Petit à petit, focalisant sur sa voix et son discours, je m’apaise, mon cœur et ma respiration ralentissent.

  • Je suis prête à regarder, lui affirmé-je en m'écartant un peu de lui.

j’ouvre les yeux ; Prise de vertige, je les referme aussitôt. Il rit doucement, m’attire à nouveau contre lui.

  • Gardes les yeux fermés, je t’emmène. me murmure-t-il.

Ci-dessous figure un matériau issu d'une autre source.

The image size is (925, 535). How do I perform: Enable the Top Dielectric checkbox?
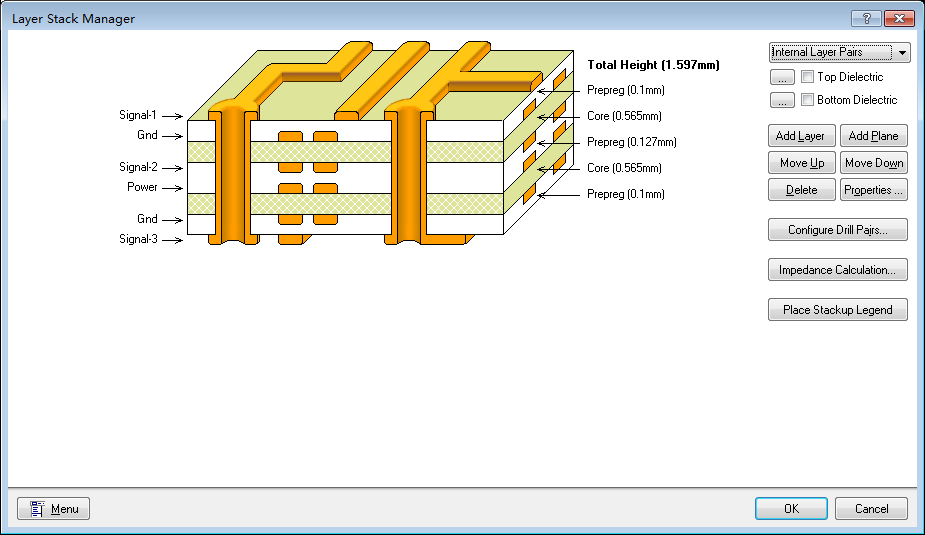click(x=807, y=77)
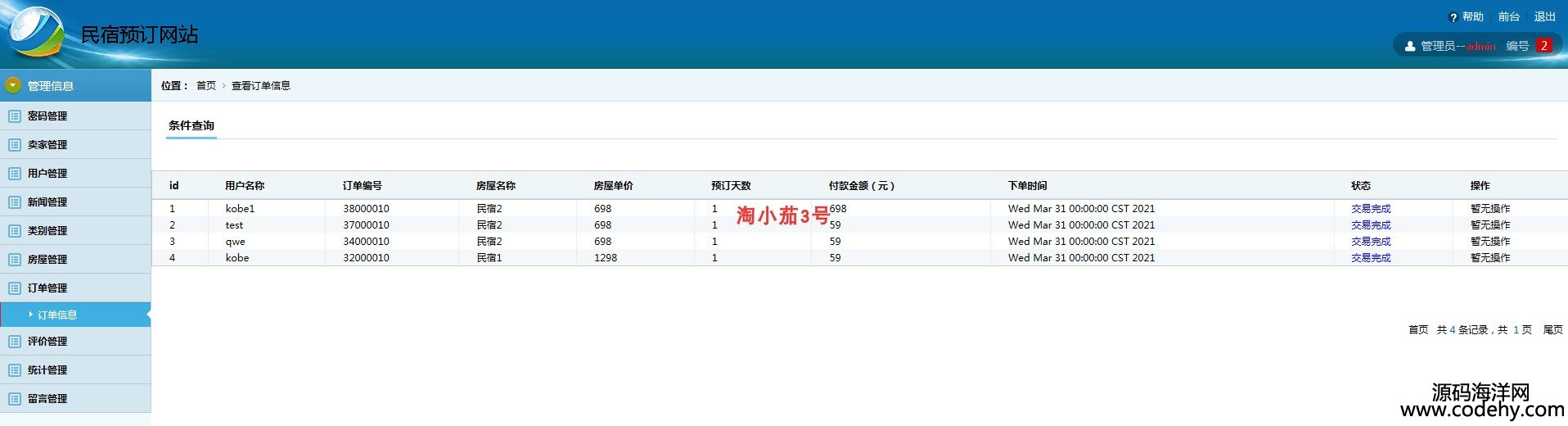
Task: Select the 订单信息 submenu item
Action: tap(57, 315)
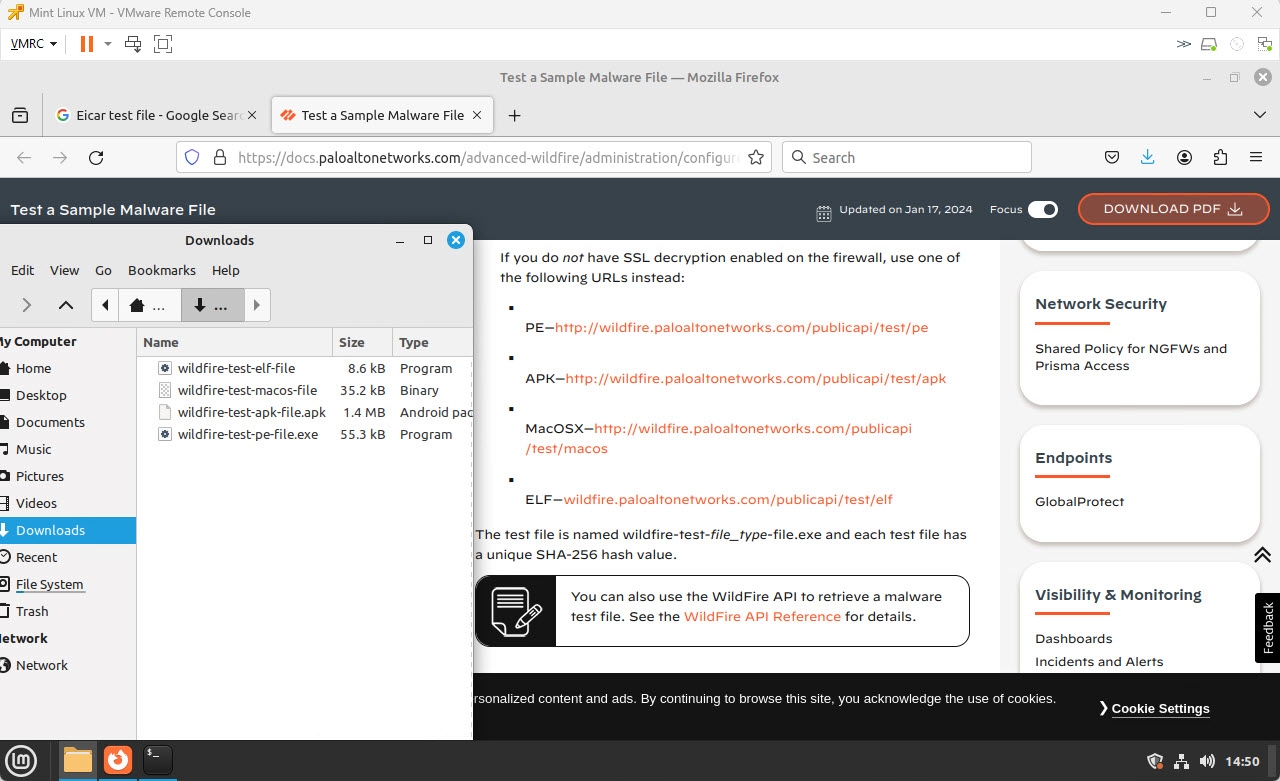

Il m’entraîne, à pas lents, se place derrière moi et me dit de tendre les bras. Mes mains guidées par les siennes rencontrent une surface dure, écailleuse. À mon oreille, sa voix me chuchote que c’est un arbre, son tronc. Nous l'enlaçons. Je peux tout juste l’enserrer , mon oreille collée à lui. Bizarrement, je trouve ça doux, presque chaleureux, apaisant. Il m’en décrit l’écorce, m’en fait toucher les feuilles, me le dessine avec ses mots. Puis toujours les yeux clos, il me fait faire encore quelques pas, en me détaillant le sol. Moussu et parsemé de feuilles mortes, cela le rend meuble, spongieux. Il attire mon attention sur le son de nos déplacements. Il guide mes mains vers les buissons aux feuilles dures et coupantes, mais aussi aux branches plumeuses qui chatouillent. Il guide mes doigts à la rencontre de l’herbe humide, de la terre. Je sens le parfum des fleurs dont il me donne les couleurs.

Lentement, un tableau naît dans mon esprit. Je commence à imaginer l’espace dans lequel je circule. Les sons, les odeurs, les sensations prennent forme, se colorisent et se lient. Je les nomme, j’en reconnais certaines…

Quand il s’arrête à nouveau, j’ose regarder.

C'est extraordinaire. Je tremble toujours, bien sûr, mais je ne me sens plus assiégée, j'habite pleinement cet espace. Je me tourne vers lui. Il a l’air troublé, inquiet.

  • On continue ? lui demandé-je en souriant.

Il sourit à son tour et nous nous engageons sur le sentier.